Todos sabemos o hemos escuchado que los bloqueadores solares nos pueden proteger contra estas lesiones. En general, su principio activo fundamental es óxido de titanio u óxido de zinc. Lo importante es saber cómo nos protegen y cuál escoger, porque hay una gran variedad y con diferentes números que quizá no sepamos qué significa.
El SPF (Sun Protector Factor), por sus siglas en inglés, o Factor de Protección Solar, es un factor de protección que indica la cantidad de radiación UV que puede soportar la piel con el protector en comparación con la misma piel, sin el protector. En otras palabras, indica el número de veces que el fotoprotector (producto) aumenta la capacidad de defensa natural que tiene la piel. Ejemplo, si la piel de usted se pone roja con exposición al sol en 7 minutos y se coloca un bloqueador de 50SPF, entonces eso lo protegerá por 350 minutos (7 x 50).
Esta energía de rayos UV depende del tiempo de exposición al sol y de la hora del día en que permanece expuesta.

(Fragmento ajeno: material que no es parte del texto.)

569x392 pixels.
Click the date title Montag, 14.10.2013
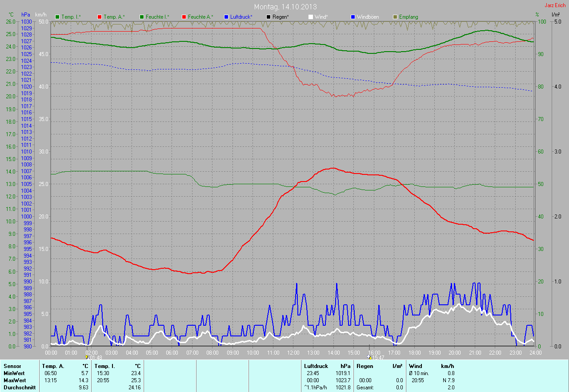(x=284, y=7)
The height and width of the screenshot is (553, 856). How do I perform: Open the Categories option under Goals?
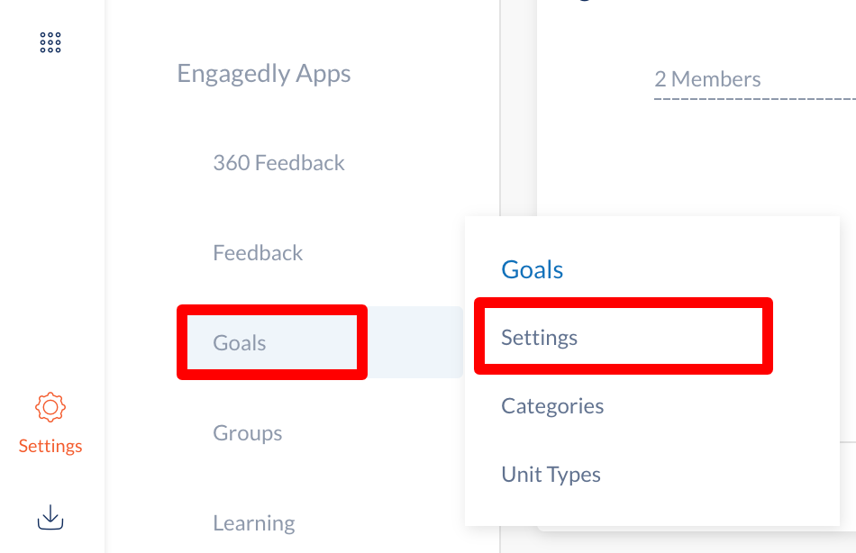point(552,405)
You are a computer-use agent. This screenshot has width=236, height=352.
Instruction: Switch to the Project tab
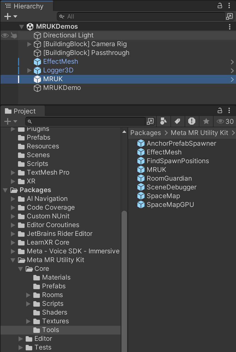(x=23, y=111)
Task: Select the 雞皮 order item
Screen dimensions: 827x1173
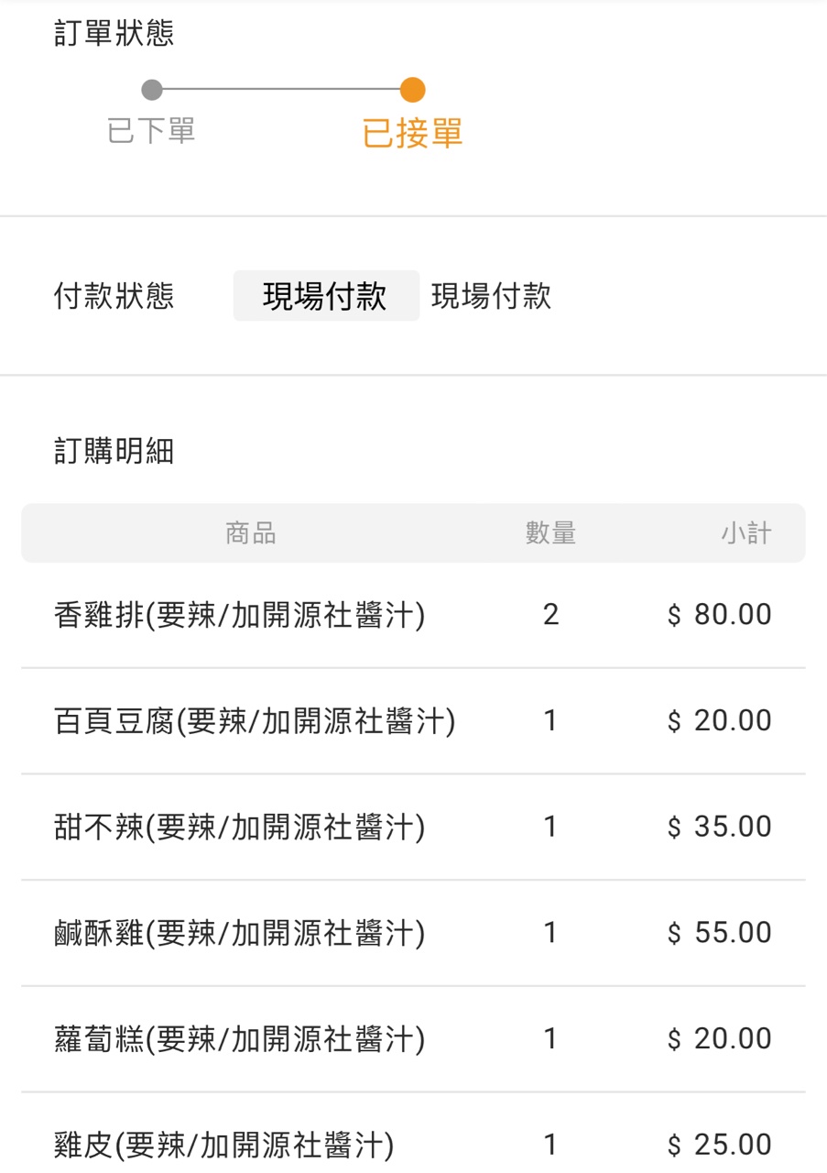Action: pyautogui.click(x=223, y=1145)
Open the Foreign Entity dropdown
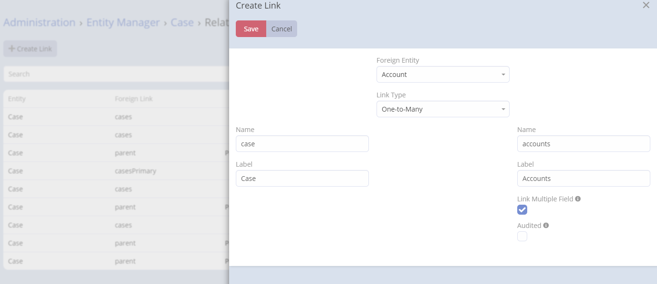 coord(443,75)
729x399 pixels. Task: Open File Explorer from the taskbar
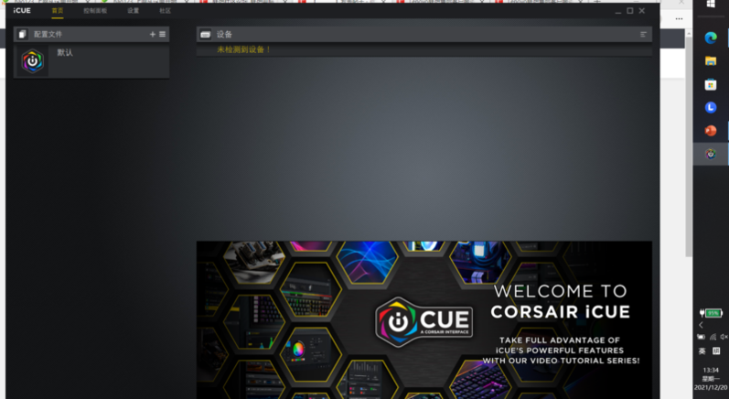(x=711, y=60)
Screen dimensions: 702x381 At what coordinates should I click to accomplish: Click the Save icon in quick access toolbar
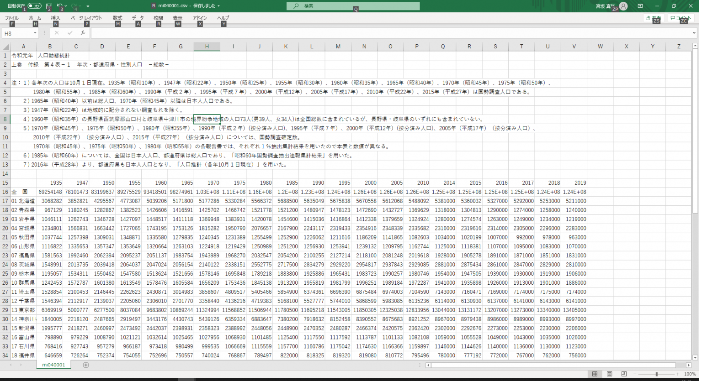49,6
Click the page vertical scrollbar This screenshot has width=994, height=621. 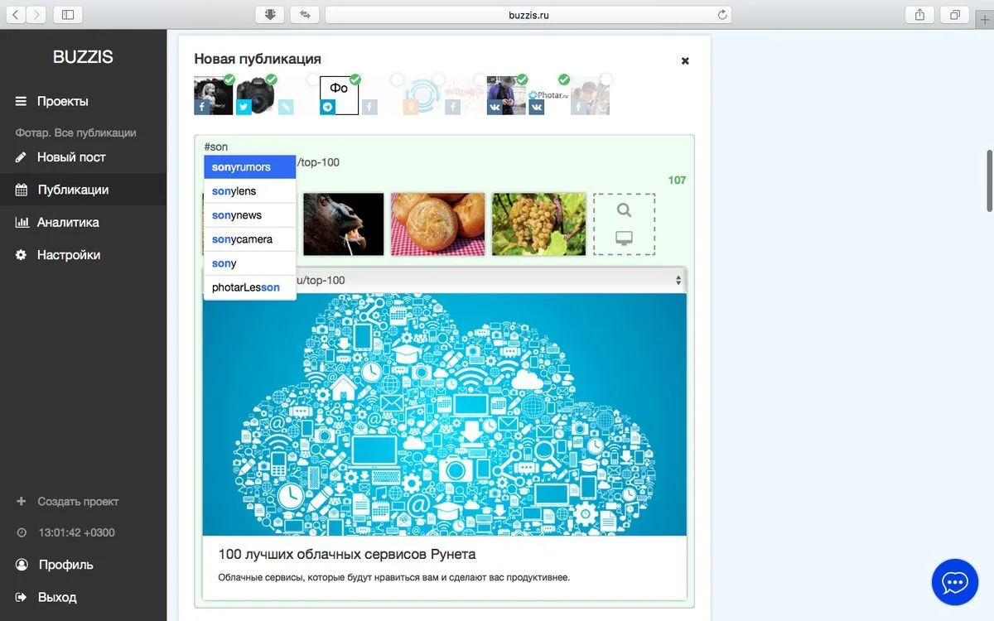[x=989, y=181]
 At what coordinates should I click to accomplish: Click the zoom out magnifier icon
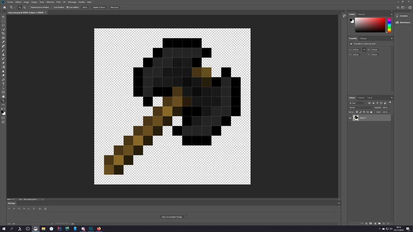click(24, 7)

Otra variable que hay que evaluar es si es resistente al agua o muy resistente al agua y que tiene que ver con la pérdida de protección una vez la persona ha tenido inmersiones en agua. Esto implicaría que se debería poner el bloqueador con más frecuencia.

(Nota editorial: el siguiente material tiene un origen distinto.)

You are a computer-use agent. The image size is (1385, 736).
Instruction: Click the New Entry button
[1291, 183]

La tolerancia al sol es distinta para los diferentes tipos de piel. Es muy importante que se sepa que debemos colocarnos bloqueador solar todos los días, no solo cuando vamos a estar en la playa o piscina. Panamá está ubicada casi en el centro del globo terráqueo por lo que los rayos UV inciden con mayor intensidad que en otras latitudes.
El mantenimiento de la salud y la prevención de enfermedades es responsabilidad de cada persona, por lo que deben seguir estilos de vida saludables para tener mejor calidad de vida.